“Povero!” half soliloquised Lucetta; “I wonder what has happened to him. Do you think, papa, they have set him free?”
“I fear not, figlia mia. They will only do so when the riscatta reaches them.”
“Ah, me! How much do you think they will require?”
“You speak, signorina,” interposed the Captain Count, “as if you had a mind to send the ransom yourself.”
“Willingly—if I were able. That would I.”
“You seem greatly interested in the Inglese. Uno povero pittore!”
The last words were uttered in a tone of sneering contempt.
“Uno povero pittore!” repeated the girl, her eyes kindling with indignation. “Know, Signor Count Guardiola, that my brother is uno povero pittore; and proud of it too, as so am I, his sister.”
“A thousand pardons, signorina; I did not know that your brother was an artist. I only meant that this poor devil of an Inglese after all may be no artist, but a spy of that monster Mazzini! The thing isn’t at all improbable. Our last news tell us, that the arch-impostor has arrived in Genoa, whither he has come almost direct from England. This fellow may be one of his pilot fish, sent in advance to spy out the land. Perhaps he’s been rather fortunate in having fallen into the hands of the brigands. Should he come into my clutches, and I find any trace of the spy about him, I won’t wait for any riscatta before consigning his neck to a halter.”
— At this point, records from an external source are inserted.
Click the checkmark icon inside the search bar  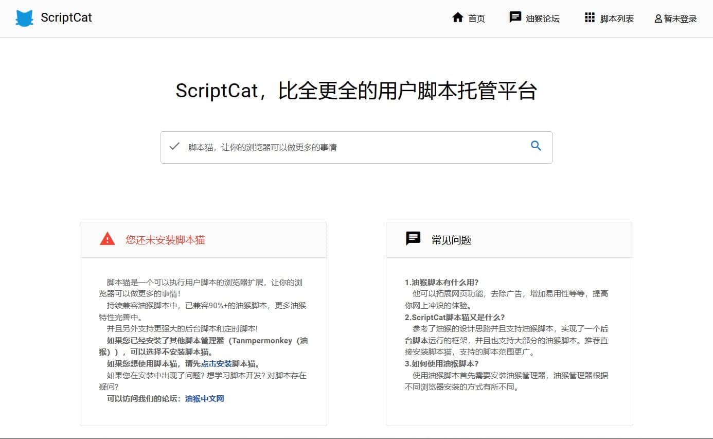175,146

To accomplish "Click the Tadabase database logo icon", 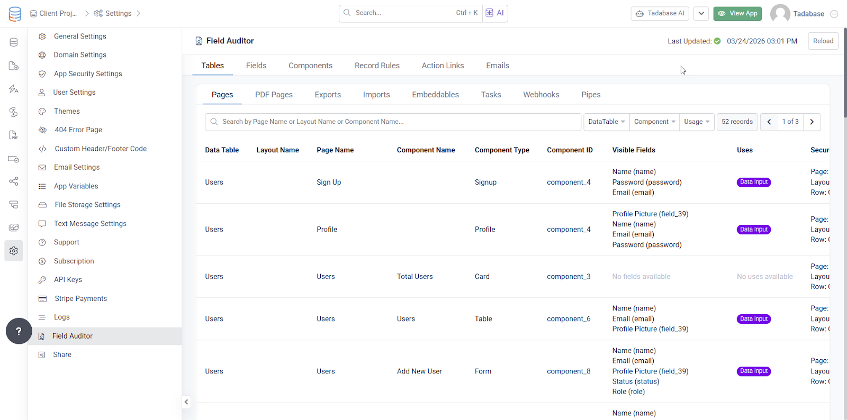I will [15, 14].
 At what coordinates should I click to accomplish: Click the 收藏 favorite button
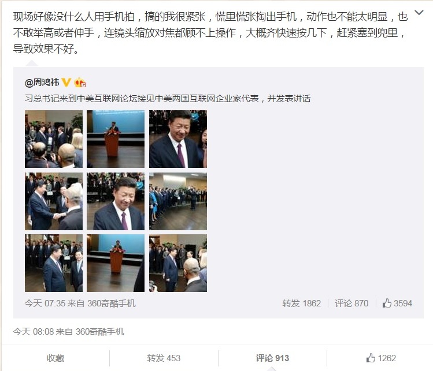(x=55, y=358)
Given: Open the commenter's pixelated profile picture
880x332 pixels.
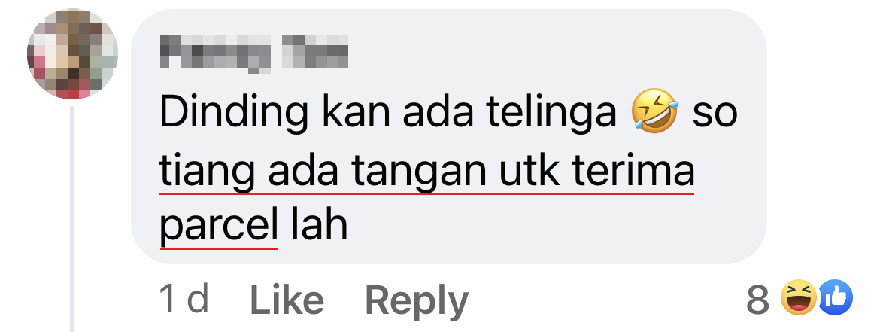Looking at the screenshot, I should pos(72,54).
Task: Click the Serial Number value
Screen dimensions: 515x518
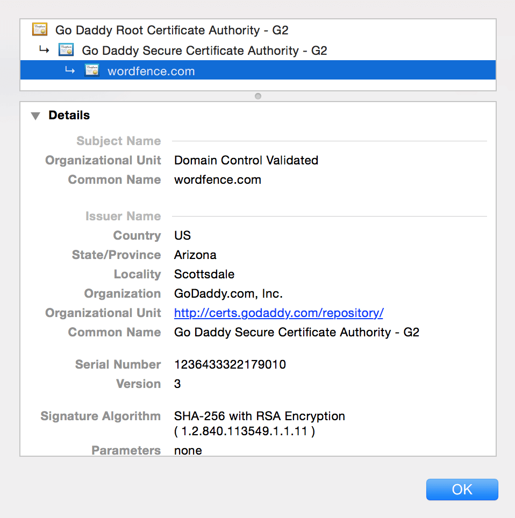Action: pos(230,364)
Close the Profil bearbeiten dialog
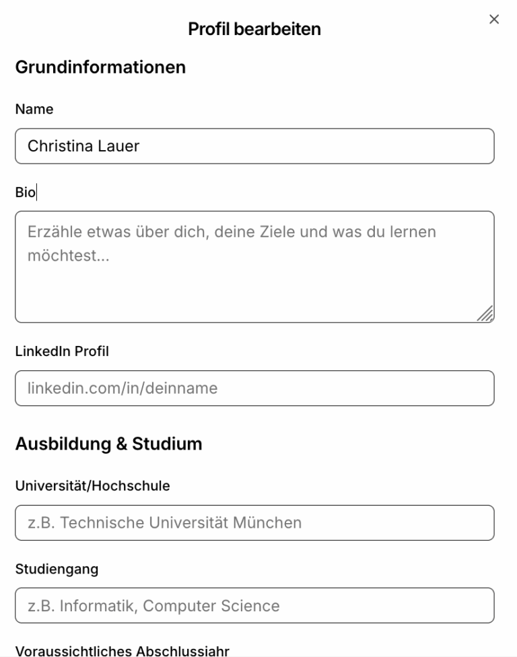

The indignation which was rising still higher in the breast of Lucetta Torreani, became more perceptible in the pallor of her cheeks and the quick flashing of her eyes. She was hindered from declaring it in speech. Before she could reply, a voice was heard outside the door, accompanied by a knock, as of some one seeking admission. This was granted; less by the host of the house than his military guest, who had by this this grown to regard himself as its master.